In the last recording sessions of his storied life, the Man in Black sang two albums’ worth of songs. The first was 2006’s American V: A Hundred Highways. Now here’s American VI: Ain’t No Grave, a disc that finds him philosophically and spiritually resigned to the end of his earthly existence. Throughout the American Recordings, Cash has sprinkled in his own songs among the covers. I Corinthians 15:55 is the lone Cash original to appear on the album. Written over the last three years of his life, this song is structured around the biblical verse "O death, where is thy sting/O grave, where is thy victory?" The title track is clearly the strongest song on the album, and a perfect opener.

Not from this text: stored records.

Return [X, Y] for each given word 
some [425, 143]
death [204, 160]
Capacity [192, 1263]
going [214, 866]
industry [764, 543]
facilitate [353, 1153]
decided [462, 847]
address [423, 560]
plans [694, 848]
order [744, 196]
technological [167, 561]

Beginning with an ominous guitar and some menacing ambient sounds, the man in black’s wavering baritone rolls in declaring, "Ain’t no grave can hold my body down." Cash’s version of folk singer Ed McCurdy’s 1950 anti-war anthem is a sentimental Utopian waltz, beautifully arranged for orchestra and sung with a tearful sincerity in what must go on record as Cash’s last truly great vocal. In the midst of all the songs about death and redemption, we do catch glimpses of playful Cash. I Don’t Hurt Anymore features a subtly playful sway while his version of Queen Lili’uokalani’s Aloha Oe ensures the album doesn’t tarnish Cash’s legacy. In honour of Johnny Cash’s 78th birthday, the release of this album, Cash’s life, and all he stood for as a voice for those in need, the music industry is dedicating February 26 as Wear Black For Johnny Day. He will live forever.